(Items from a dataset)
= Beginning of Section =

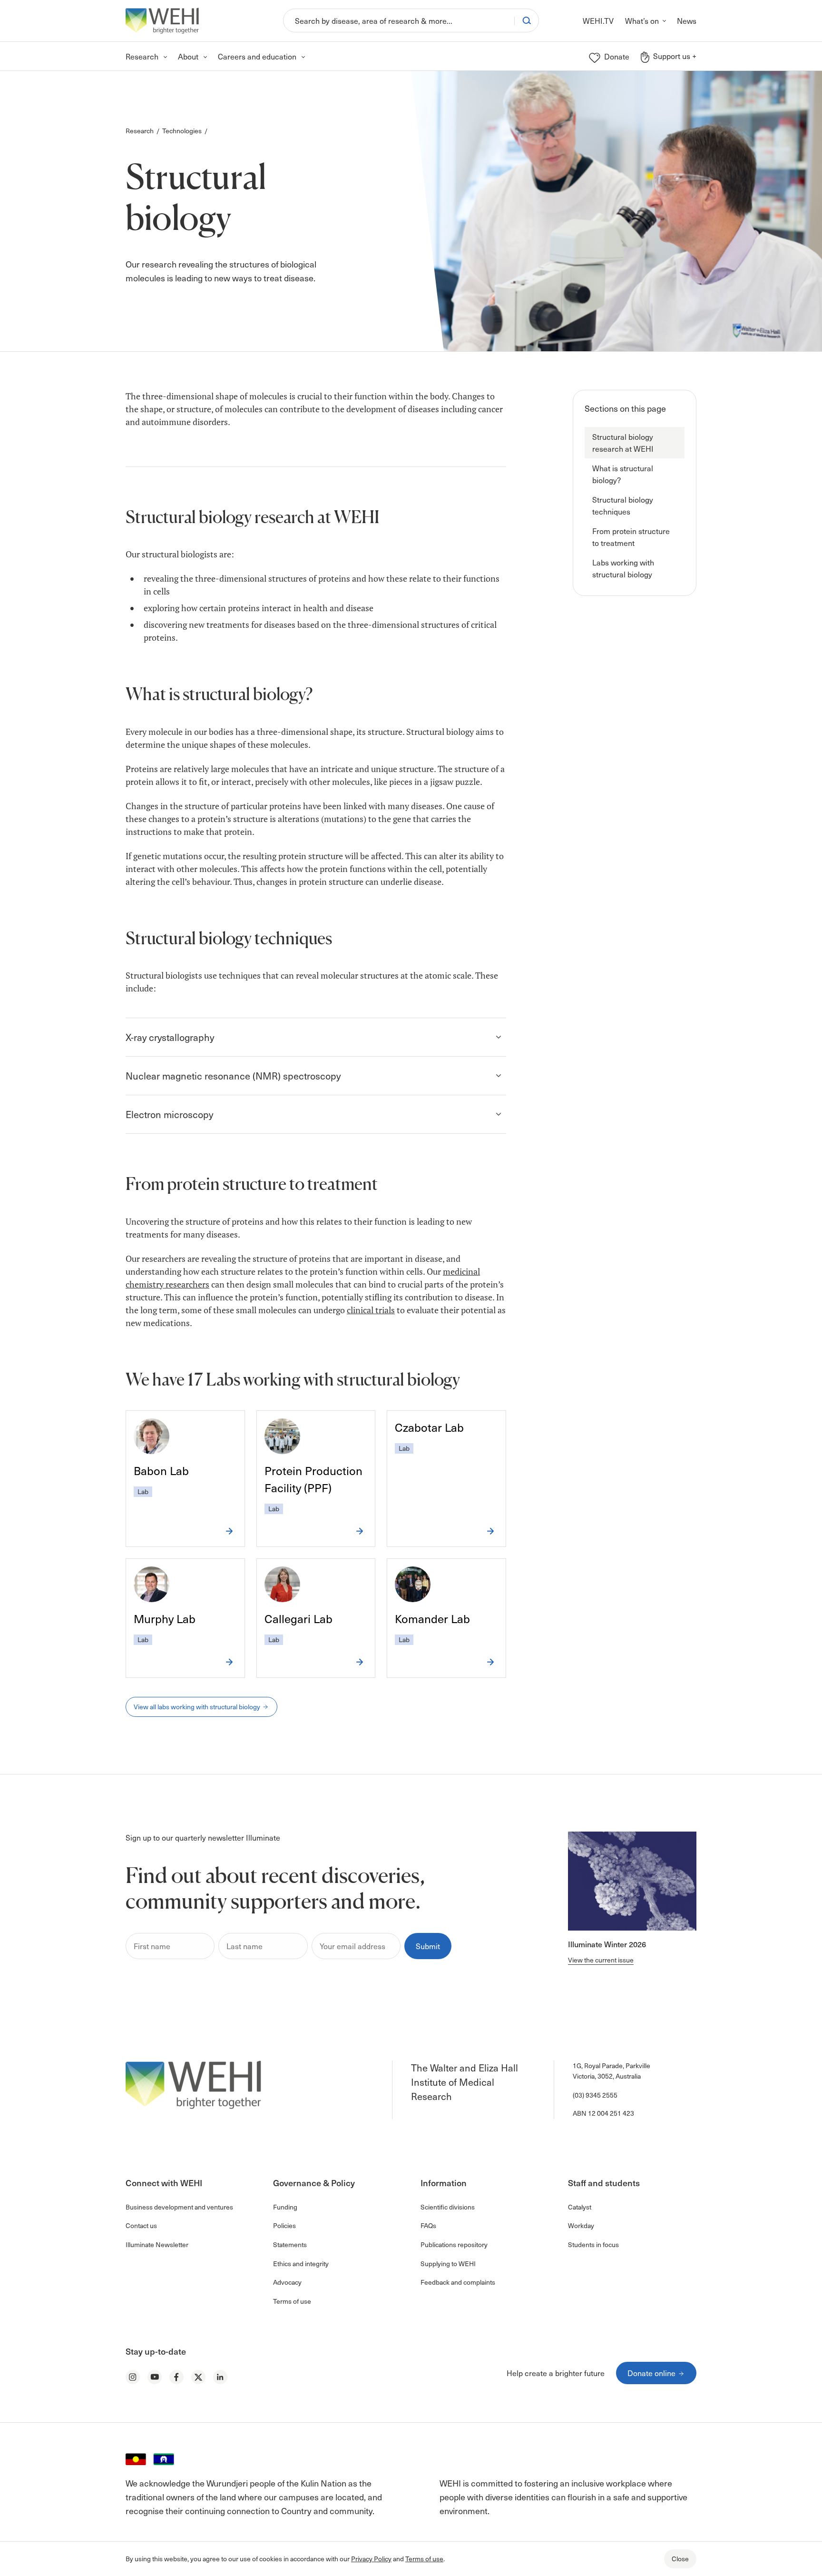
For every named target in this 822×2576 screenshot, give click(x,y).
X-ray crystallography (170, 1037)
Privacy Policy (371, 2559)
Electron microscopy (169, 1114)
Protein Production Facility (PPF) (313, 1479)
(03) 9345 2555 (595, 2095)
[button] (635, 442)
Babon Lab (161, 1470)
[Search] (526, 20)
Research (140, 131)
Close (680, 2559)
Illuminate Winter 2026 (607, 1944)
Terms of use (424, 2559)
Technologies (182, 131)
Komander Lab (432, 1618)
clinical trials (371, 1310)
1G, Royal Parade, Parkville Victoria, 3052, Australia (611, 2071)
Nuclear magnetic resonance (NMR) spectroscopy (233, 1076)
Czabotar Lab (429, 1427)
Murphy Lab (165, 1618)
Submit (428, 1946)
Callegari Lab (298, 1618)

= End of Section =

**Work to be completed**
Output the data above without changes, apart from leaving out the pictures.

**Result below**
For every named target in this 822×2576 screenshot, give click(x,y).
X-ray crystallography (170, 1037)
Privacy Policy (371, 2559)
Electron microscopy (169, 1114)
Protein Production Facility (PPF) (313, 1479)
(03) 9345 2555 (595, 2095)
[button] (635, 442)
Babon Lab (161, 1470)
[Search] (526, 20)
Research (140, 131)
Close (680, 2559)
Illuminate Winter 2026 (607, 1944)
Terms of use (424, 2559)
Technologies (182, 131)
Komander Lab (432, 1618)
clinical trials (371, 1310)
1G, Royal Parade, Parkville Victoria, 3052, Australia (611, 2071)
Nuclear magnetic resonance (NMR) spectroscopy (233, 1076)
Czabotar Lab (429, 1427)
Murphy Lab (165, 1618)
Submit (428, 1946)
Callegari Lab (298, 1618)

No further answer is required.